Tuesday, April 19, 2011

Internal e-mails raise doubts about ‘mandatory’ immigration checks (CaliforniaWatch.org)

Internal e-mails raise doubts about ‘mandatory’ immigration checks
April 18, 2011 | Ryan Gabrielson

[Ed. note - Click the above link to see original article and live links to FOIA documents]

U.S. Immigration and Customs Enforcement plans to have all local jails use electronic fingerprint scans to check the immigration status of everyone they book.

The “Secure Communities” program, which is installing the federal immigration database coast to coast, will be mandatory for every county lockup by 2013 [PDF], ICE officials have said.

Despite the federal agency’s strong stance, hundreds of internal e-mails show immigration officials are less certain about their legal authority to force fingerprint scans on local jails.

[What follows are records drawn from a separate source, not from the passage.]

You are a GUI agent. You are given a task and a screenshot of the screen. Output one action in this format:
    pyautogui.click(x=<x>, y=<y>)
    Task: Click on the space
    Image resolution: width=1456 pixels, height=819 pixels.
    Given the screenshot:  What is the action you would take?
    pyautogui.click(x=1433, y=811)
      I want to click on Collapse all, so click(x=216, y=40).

“There is no legislation that makes (Secure Communities) mandatory,” Randi Greenberg, an ICE official, wrote to unknown recipients [PDF] in September. “Rather, there is legislation (in various forms) that makes IDENT/IAFIS interoperability mandatory. (Secure Communities) utilizes IDENT/IAFIS interoperability.”

“IDENT/IAFIS” is the agency’s internal name for the immigration database.

California Watch asked ICE on Friday what specific federal laws or regulations make interoperability “mandatory.” Virginia Kice, an ICE spokeswoman, said she was unable to receive an answer from the agency’s legal counsel before the weekend.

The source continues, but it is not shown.